Commutative algebra

The Commutative algebra is the branch of mathematics in the field of algebra, which deals with commutative rings and their ideals, modules and algebras. It is fundamental to the fields of algebraic geometry and algebraic number theory. An important example of commutative rings are polynomial rings.

As the founder of commutative algebra can be called David Hilbert. He seems the ideal theory ( so the Commutative algebra was originally called ) to have considered alternative access to numerous issues, which could replace the then dominant theory of functions. In this context it structural aspects were more important than algorithmic; with the growing power of computer algebra systems but have concrete calculations become increasingly important within the commutative algebra. The concept of modules, which goes back to basics to Leopold Kronecker, generalizes the theory of ideals that it contains as a special case. These methods were introduced by Emmy Noether in the commutative algebra and are now indispensable.

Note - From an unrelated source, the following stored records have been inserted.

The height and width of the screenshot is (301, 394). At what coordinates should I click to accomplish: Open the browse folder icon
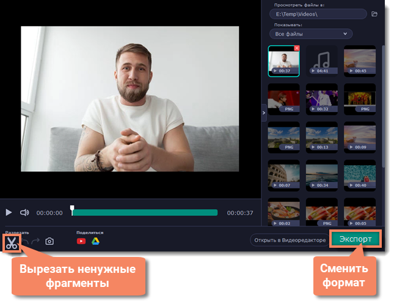click(x=374, y=14)
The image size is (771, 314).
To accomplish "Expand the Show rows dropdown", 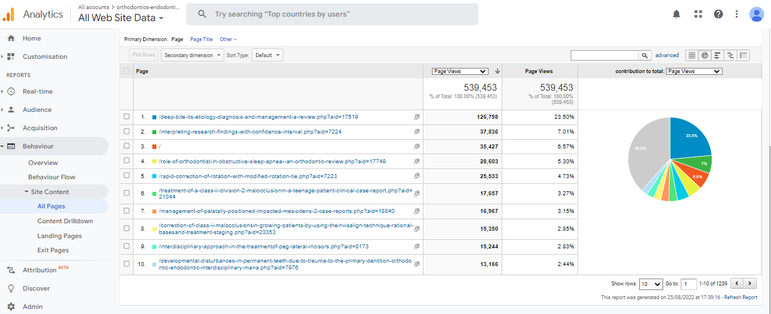I will point(650,284).
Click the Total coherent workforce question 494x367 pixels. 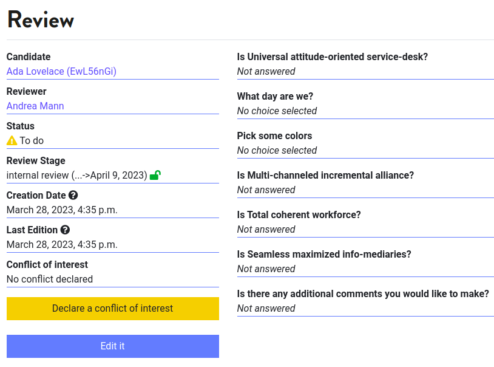299,214
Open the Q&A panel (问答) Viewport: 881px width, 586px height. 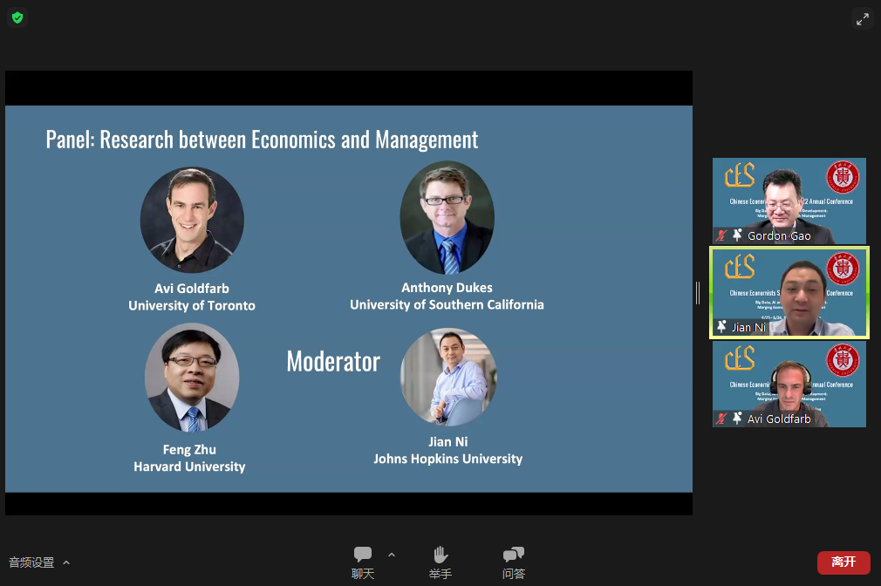point(514,562)
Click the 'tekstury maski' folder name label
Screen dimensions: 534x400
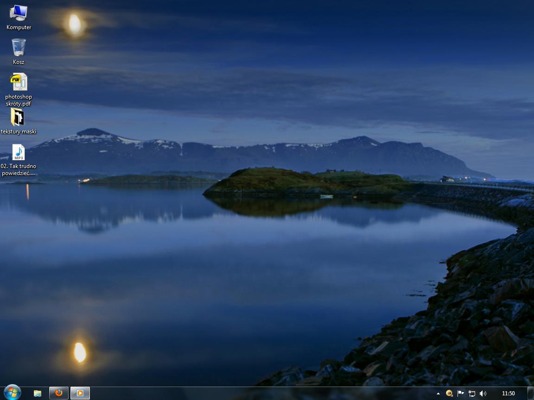(x=19, y=131)
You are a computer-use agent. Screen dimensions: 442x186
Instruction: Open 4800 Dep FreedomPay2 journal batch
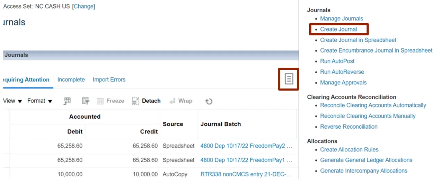click(246, 146)
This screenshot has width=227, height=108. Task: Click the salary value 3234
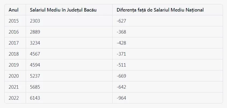tap(35, 43)
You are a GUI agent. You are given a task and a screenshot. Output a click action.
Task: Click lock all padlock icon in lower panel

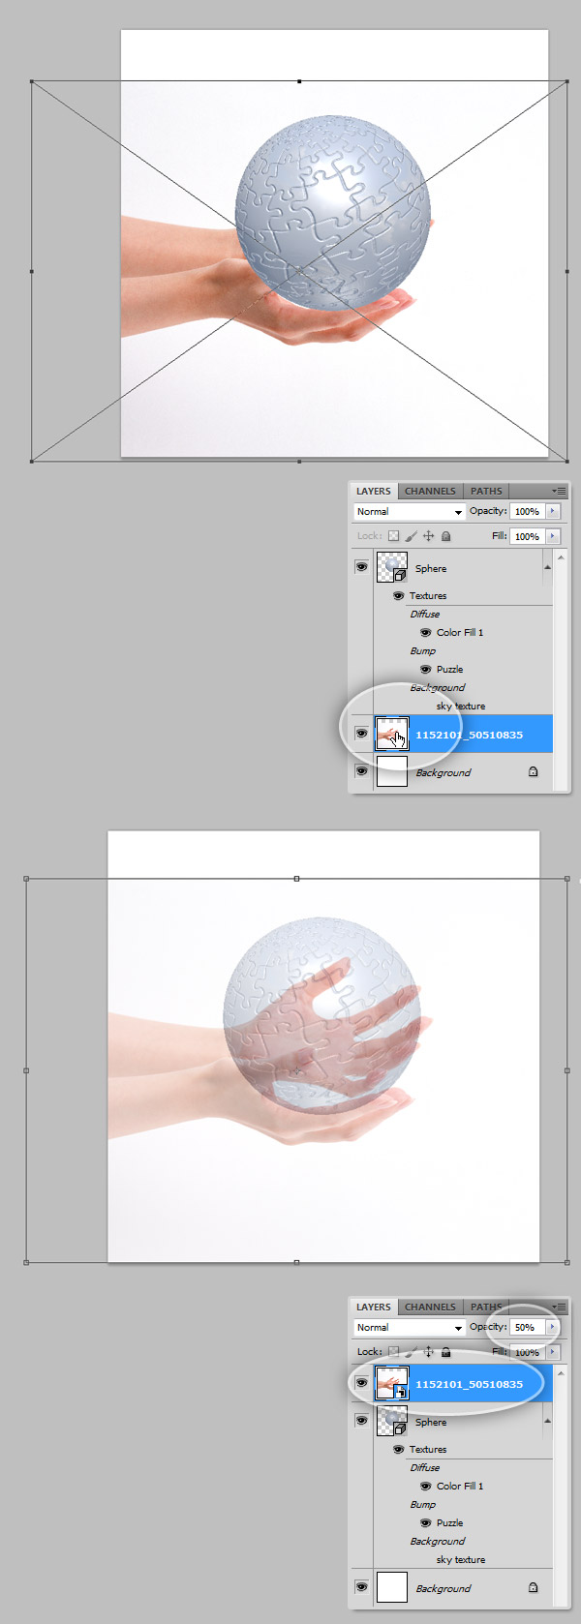(446, 1352)
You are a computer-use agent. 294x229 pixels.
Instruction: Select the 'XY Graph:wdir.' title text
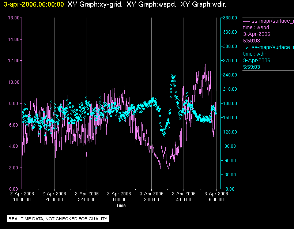(203, 4)
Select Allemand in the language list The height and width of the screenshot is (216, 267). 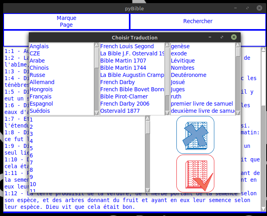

The general theory of rings, which are not necessarily commutative, is referred to as a non-commutative algebra.

Usual assumptions

In commutative algebra, the terms module, ring and algebra are commonly used in a narrower sense:

• All modules are unitary: If the unit element of the ring is, then for all elements of the module:

• All rings are unitary and commutative.
• Homomorphisms between rings form elements from one to one elements.
• A sub- ring has the same identity element as the top ring.
• All algebras are unitary, commutative and associative.